2. Dans le roman « antique » médiéval

    Mais avant d'évoquer ce printemps européen où fleurit une communauté culturelle, la Renaissance, qui va rendre au roman grec une nouvelle forme de jeunesse, une question assurément se pose, qu'on ne peut passer tout à fait sous silence : celle du roman « antique » médiéval.

    Assez généralement, les romans « antiques » dérivent d'une tradition latine. C'est le cas de celui que l'on considère comme le premier roman français [49], le Roman de Thèbes (± 1150) imité de la Thébaïde de Stace, ou encore du Roman d'Énéas (± 1160) imité de Virgile. Mais en ce qui concerne leur contemporain, le Roman de Troie de Benoît de Sainte-Maure (1165), qui s'inspire de deux textes latins, attribués à Darès le Phrygien et à Dictys de Crète [50], il y a lieu désormais d'apporter un correctif : il faut lui rendre son ancêtre grec puisque, on l'a vu, la papyrologie a révélé l'existence d'un Dictys de Crète grec. En fait, dans un certain nombre de cas, il est possible d'entrevoir, à travers les intermédiaires latins, ou même en leur absence, une origine grecque : ainsi le Cligès de Chrétien de Troyes, dont les sources sont perdues mais dont l'origine lointaine est certainement grecque [51] ; ou l'Apollonius de Tyr qui connut dans toute l'Europe, durant dix siècles, une diffusion extraordinaire [52] : l'Apoloine (XIIe s.) dérive de textes latins dont l'ancêtre paraît remonter au IIIe siècle, mais il est extrêmement probable qu'au-delà du texte latin il y a eu une source grecque [53] : aussi bien, dans sa forme la plus ancienne, ce roman d'aventures semble-t-il très proche de la manière des romans grecs classiques [54].

     Le Roman d'Alexandre, dont le plus ancien texte français est le poème hexasyllabique d'Albéric de Besançon (fin XIe /début XIIe s.), ce Roman qui devait, lui aussi, avoir un rayonnement immense sur le plan éthique, esthétique et scientifique dans l'Europe médiévale [55], remonte, on le sait depuis longtemps, à un roman grec : la compilation du pseudo-Callisthène (IIIe s. apr. J.-C.) [56], à laquelle l'investigation papyrologique donne maintenant des origines bien plus anciennes (IIe /Ier s. av. J.-C.).

    Dans tous ces cas, si différemment que se pose à chaque fois le problème des sources, un fait semble assuré : les compositeurs médiévaux ne se réfèrent pas directement à la tradition grecque.
■ ■ ■
Travail à faire =>
a – Recopiez le passage du texte sur le roman « antique » médiéval, en commençant par « Le Roman d'Alexandre, dont » et en allant jusqu'à « la tradition grecque. ».
b – Répondez à ces questions d'après le texte sur le roman « antique » médiéval :
(i) De quelle œuvre le Roman de Thèbes est-il imité ?
(ii) Qui est l'auteur du Roman de Troie ?
(iii) Quel est le plus ancien texte français du Roman d'Alexandre ?
■ ■ ■
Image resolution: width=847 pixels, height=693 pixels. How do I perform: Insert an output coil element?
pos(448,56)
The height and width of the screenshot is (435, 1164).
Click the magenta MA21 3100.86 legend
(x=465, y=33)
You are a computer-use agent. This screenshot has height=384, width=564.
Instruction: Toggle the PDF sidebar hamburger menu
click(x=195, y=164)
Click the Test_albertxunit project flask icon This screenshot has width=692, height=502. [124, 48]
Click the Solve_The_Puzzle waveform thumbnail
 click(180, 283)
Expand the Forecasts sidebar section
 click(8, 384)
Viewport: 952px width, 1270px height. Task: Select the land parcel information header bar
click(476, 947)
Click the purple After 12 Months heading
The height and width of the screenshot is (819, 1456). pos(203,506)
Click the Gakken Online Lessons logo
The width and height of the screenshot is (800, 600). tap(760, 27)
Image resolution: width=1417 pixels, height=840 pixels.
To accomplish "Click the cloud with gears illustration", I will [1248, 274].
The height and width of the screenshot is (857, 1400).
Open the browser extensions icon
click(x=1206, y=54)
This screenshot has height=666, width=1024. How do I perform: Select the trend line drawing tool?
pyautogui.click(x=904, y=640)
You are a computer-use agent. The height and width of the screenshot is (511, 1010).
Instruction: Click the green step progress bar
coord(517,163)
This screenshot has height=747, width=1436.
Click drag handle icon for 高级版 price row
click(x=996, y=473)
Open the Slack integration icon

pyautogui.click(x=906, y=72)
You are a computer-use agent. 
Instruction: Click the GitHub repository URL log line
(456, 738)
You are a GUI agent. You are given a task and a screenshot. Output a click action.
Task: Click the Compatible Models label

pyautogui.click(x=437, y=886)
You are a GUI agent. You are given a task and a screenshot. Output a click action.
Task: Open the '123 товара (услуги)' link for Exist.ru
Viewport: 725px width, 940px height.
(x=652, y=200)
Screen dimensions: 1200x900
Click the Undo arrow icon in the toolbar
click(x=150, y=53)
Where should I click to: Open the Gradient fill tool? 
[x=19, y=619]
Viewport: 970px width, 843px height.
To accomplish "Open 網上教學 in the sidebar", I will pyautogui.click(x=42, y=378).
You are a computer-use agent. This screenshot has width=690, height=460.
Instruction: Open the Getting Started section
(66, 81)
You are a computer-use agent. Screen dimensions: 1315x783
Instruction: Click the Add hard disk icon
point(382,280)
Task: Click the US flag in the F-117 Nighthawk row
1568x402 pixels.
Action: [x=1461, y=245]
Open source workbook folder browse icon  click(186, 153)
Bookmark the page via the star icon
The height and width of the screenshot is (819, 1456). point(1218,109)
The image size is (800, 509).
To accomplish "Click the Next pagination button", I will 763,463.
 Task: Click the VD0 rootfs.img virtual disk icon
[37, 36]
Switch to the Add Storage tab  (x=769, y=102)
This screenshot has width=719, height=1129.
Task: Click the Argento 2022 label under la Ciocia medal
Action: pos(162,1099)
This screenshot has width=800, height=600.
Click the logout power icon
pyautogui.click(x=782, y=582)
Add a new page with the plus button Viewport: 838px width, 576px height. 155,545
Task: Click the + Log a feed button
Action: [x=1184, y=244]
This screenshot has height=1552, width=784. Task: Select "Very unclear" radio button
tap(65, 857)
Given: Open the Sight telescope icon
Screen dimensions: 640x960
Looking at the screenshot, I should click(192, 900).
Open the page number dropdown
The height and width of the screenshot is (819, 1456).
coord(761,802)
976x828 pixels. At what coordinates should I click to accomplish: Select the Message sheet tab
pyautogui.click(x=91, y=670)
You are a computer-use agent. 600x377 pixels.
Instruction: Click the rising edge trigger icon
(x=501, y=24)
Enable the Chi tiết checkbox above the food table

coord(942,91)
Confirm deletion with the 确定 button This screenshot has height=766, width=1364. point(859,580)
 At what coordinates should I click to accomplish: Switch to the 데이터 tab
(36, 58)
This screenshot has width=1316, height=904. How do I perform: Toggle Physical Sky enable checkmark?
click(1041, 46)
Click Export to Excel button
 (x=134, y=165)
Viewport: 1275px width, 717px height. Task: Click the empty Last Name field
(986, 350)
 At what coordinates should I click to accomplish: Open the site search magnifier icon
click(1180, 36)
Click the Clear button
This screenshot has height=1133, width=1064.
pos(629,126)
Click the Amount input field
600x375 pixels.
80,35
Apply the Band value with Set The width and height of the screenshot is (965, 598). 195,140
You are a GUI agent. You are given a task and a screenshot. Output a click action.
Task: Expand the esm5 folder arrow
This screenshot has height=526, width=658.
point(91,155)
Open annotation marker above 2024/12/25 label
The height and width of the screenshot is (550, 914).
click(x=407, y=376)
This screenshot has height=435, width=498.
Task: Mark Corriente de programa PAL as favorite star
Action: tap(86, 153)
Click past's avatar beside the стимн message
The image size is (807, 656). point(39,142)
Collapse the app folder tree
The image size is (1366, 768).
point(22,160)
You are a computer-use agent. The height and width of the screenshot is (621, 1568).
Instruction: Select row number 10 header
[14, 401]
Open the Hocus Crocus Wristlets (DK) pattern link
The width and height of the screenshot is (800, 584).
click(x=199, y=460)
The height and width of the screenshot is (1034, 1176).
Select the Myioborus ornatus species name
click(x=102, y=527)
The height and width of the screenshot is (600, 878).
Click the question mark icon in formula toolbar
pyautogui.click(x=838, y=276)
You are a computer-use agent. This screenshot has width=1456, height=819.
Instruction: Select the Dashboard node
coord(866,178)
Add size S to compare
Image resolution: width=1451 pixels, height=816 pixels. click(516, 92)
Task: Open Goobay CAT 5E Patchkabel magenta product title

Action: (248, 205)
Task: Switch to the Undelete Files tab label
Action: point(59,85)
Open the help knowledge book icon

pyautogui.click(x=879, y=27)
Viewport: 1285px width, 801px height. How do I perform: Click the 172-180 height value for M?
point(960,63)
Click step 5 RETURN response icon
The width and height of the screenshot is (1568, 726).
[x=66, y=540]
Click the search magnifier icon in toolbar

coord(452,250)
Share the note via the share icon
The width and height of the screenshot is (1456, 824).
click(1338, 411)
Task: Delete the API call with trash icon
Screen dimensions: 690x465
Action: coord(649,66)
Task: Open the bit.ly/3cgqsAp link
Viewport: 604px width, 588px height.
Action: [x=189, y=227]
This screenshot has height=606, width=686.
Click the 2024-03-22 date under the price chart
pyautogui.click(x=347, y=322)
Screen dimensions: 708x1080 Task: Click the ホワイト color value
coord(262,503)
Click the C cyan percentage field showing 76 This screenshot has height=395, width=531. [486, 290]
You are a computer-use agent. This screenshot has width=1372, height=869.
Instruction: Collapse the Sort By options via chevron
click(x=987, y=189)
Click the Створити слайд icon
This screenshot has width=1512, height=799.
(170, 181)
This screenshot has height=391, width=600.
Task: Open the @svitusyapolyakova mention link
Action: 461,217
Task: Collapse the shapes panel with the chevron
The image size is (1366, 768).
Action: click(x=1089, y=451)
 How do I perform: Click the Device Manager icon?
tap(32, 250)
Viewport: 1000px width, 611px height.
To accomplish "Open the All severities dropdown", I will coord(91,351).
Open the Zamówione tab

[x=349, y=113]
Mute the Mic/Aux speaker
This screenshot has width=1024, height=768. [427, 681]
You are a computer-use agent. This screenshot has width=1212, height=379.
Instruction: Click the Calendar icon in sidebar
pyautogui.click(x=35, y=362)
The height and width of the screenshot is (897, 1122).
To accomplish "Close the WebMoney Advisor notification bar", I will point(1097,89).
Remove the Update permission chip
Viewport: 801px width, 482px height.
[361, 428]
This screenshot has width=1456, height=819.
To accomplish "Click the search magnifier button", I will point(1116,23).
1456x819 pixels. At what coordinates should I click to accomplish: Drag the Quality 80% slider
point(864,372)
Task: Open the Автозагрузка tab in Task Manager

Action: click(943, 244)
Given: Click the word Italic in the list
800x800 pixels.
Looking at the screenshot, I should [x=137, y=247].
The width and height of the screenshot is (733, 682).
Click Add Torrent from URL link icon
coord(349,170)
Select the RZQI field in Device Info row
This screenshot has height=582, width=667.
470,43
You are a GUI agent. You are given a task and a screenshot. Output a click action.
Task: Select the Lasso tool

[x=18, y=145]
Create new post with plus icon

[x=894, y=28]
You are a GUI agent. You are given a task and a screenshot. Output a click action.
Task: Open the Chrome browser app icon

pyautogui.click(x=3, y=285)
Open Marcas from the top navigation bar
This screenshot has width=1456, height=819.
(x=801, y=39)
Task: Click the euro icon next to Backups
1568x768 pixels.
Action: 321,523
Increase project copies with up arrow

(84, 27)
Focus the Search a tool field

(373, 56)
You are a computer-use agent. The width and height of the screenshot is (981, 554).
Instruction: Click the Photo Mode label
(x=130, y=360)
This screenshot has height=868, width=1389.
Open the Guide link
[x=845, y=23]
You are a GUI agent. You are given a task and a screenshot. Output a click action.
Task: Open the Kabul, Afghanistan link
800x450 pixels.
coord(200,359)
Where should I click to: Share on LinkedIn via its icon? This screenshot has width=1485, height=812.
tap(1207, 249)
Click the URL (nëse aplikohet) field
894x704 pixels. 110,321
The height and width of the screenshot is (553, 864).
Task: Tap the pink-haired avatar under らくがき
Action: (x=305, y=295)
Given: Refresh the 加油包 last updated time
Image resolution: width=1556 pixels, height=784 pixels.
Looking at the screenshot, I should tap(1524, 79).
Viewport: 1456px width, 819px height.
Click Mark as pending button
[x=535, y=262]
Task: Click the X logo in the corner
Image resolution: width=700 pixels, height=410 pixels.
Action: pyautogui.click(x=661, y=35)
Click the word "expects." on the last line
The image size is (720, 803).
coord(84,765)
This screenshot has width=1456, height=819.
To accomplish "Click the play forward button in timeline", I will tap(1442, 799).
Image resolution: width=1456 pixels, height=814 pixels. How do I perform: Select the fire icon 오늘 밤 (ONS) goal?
■ ■ ■
Réponses aux exercices =>
a –
Le Roman d'Alexandre, dont le plus ancien texte français est le poème hexasyllabique d'Albéric de Besançon (fin XIe /début XIIe s.), ce Roman qui devait, lui aussi, avoir un rayonnement immense sur le plan éthique, esthétique et scientifique dans l'Europe médiévale [55], remonte, on le sait depuis longtemps, à un roman grec : la compilation du pseudo-Callisthène (IIIe s. apr. J.-C.) [56], à laquelle l'investigation papyrologique donne maintenant des origines bien plus anciennes (IIe /Ier s. av. J.-C.).

    Dans tous ces cas, si différemment que se pose à chaque fois le problème des sources, un fait semble assuré : les compositeurs médiévaux ne se réfèrent pas directement à la tradition grecque.

b –
(i) De la Thébaïde de Stace.
(ii) Benoît de Sainte-Maure.
(iii) Le poème hexasyllabique d'Albéric de Besançon.